船越神社は、お向かいにある景徳寺の境内に応安2年(1368年)足利3代将軍・足利義満の頃に建立された熊野社が最初といわれています。

熊野社の神さま「速玉之男命・ハヤタマノオノミコト」は、和歌山県の熊野三山のひとつ熊野速玉大社にお祀りされている神さまです。
熊野速玉大社では「熊野速玉大神」というお名前なのですが、ハヤタマノオノミコトはイザナギノミコトとも言われていて、いろいろないわれがあるので、熊野の神さまはちょっと複雑です。

神話では、火の神を生んで亡くなったイザナミノミコトに会いにイザナギノミコトが黄泉の国へと行き、変わり果てた妻の姿に驚いたイザナギノミコトが地上に逃げ帰るのを怒ってイザナミノミコトが追いかけ、いさかいとなった時に、他の神さまのとりなしで二度と会わないとイザナギノミコトがツバを吐いて誓約をしました。
そのツバからハヤタマノオノミコトは生まれたといわれています。

えぇぇ~ツバから~・・・と思うでしょう?
いろいろ調べてみると、昔々のその昔には大事な誓約の時、ツバを吐いていたようなんです。

熊野速玉大社では、御輿を船に乗せて海上を渡御する神事があり、このことからハヤタマノオノミコトは海に関る神さまといえます。

熊野三山は、もともと独立した神社だったようです。
平安時代に入ってから、それぞれの神さまをお祀りしあうようになり、他の神さまも取り込み、仏教とも結びついています。

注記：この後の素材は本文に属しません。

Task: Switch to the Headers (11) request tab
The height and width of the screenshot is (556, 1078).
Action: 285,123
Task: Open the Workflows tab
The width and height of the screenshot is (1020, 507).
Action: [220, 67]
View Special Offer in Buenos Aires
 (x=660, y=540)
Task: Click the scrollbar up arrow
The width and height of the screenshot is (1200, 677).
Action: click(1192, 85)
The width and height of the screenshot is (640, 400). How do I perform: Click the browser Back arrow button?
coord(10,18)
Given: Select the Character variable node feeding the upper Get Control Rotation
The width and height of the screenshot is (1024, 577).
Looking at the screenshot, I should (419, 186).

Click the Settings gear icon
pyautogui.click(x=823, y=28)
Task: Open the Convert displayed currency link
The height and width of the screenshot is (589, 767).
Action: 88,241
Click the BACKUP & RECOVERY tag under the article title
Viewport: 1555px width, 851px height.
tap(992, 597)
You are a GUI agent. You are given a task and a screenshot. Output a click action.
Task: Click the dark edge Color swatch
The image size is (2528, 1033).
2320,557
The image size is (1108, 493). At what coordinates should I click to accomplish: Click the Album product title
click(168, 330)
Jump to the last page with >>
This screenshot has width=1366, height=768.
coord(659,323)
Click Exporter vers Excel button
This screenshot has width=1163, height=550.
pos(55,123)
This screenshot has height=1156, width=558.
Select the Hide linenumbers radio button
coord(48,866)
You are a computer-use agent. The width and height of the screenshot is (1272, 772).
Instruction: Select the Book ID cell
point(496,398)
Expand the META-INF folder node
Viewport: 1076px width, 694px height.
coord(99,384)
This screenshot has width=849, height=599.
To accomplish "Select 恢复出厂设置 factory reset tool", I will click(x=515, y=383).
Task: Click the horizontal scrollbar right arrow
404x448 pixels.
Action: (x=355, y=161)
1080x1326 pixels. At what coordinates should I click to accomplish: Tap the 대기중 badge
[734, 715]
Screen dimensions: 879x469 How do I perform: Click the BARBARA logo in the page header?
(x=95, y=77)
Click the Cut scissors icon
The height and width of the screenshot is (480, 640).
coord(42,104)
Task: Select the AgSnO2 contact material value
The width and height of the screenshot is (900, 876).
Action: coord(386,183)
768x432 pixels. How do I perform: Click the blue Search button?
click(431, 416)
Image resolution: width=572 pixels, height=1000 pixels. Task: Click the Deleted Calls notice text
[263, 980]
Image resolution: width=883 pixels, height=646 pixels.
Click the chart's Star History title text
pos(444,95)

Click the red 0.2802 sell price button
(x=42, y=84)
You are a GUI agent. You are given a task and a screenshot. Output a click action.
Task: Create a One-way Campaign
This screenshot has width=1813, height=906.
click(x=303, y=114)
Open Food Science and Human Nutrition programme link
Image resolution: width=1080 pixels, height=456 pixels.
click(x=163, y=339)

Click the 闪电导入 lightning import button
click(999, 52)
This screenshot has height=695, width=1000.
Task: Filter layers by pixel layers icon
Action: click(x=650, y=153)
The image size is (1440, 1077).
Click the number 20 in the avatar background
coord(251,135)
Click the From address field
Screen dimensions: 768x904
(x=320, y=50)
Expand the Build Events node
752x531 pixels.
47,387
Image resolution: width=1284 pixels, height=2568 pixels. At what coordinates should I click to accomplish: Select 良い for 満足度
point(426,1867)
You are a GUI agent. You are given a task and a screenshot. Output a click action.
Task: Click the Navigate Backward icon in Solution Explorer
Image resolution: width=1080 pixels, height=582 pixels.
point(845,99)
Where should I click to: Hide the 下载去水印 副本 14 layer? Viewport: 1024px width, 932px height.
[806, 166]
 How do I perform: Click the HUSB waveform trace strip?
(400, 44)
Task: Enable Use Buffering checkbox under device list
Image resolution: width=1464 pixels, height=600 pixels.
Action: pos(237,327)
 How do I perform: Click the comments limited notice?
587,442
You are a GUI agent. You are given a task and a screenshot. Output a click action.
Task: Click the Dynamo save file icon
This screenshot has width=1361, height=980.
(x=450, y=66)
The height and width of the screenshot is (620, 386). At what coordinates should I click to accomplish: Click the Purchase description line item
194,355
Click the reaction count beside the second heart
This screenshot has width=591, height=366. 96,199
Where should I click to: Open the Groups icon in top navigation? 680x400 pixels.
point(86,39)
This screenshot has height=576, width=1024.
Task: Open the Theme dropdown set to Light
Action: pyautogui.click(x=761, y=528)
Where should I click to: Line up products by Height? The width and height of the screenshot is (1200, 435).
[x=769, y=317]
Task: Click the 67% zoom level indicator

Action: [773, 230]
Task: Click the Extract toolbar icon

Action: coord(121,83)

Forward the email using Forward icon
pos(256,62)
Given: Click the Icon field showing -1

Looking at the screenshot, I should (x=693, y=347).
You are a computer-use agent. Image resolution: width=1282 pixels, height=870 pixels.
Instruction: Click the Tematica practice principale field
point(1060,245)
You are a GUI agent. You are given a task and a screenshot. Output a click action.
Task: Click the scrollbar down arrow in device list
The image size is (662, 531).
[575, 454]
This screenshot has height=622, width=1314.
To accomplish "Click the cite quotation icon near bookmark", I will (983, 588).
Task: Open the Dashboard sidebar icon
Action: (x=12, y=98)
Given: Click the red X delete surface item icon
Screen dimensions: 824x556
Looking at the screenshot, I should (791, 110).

熊野詣をすると、極楽浄土へ行ける・・・神社を詣でて極楽浄土?・・・と思いますが、これも、仏教の影響といえます。
よく「権現・ゴンゲン」といわれる仏さまをお見かけしますが、これは、神社に祀られている神さまは仏さまの仮の姿、神の本体は仏であり、神は人を救うため権現の姿で現れる「本地垂迹説・ほんちすいじやくせつ」というところからきいてるようなんです。
ハヤタマノオノミコトを仏とすると「薬師如来」の仮の姿といわれています。

・・・む・難しくて、私もよく分かっちゃいないんですけどね・・・。

サッカー日本代表のエンブレムの3本足の八咫烏は熊野社の眷属。
熊野の神が海からやってきた時、3本足の一羽の烏が道案内をしたといいます。
熊野社の護符の牛王宝院には、この八咫烏の絵が描かれています。
昔、この護符は誓約書として使われ、誓約したことを破ると、そのたびごとに熊野の烏が一羽ずつ死ぬと言われていました。

全国にある熊野社は3千以上、熊野・王子・十二所と呼ばれる神社が熊野の神さまをお祀りしています。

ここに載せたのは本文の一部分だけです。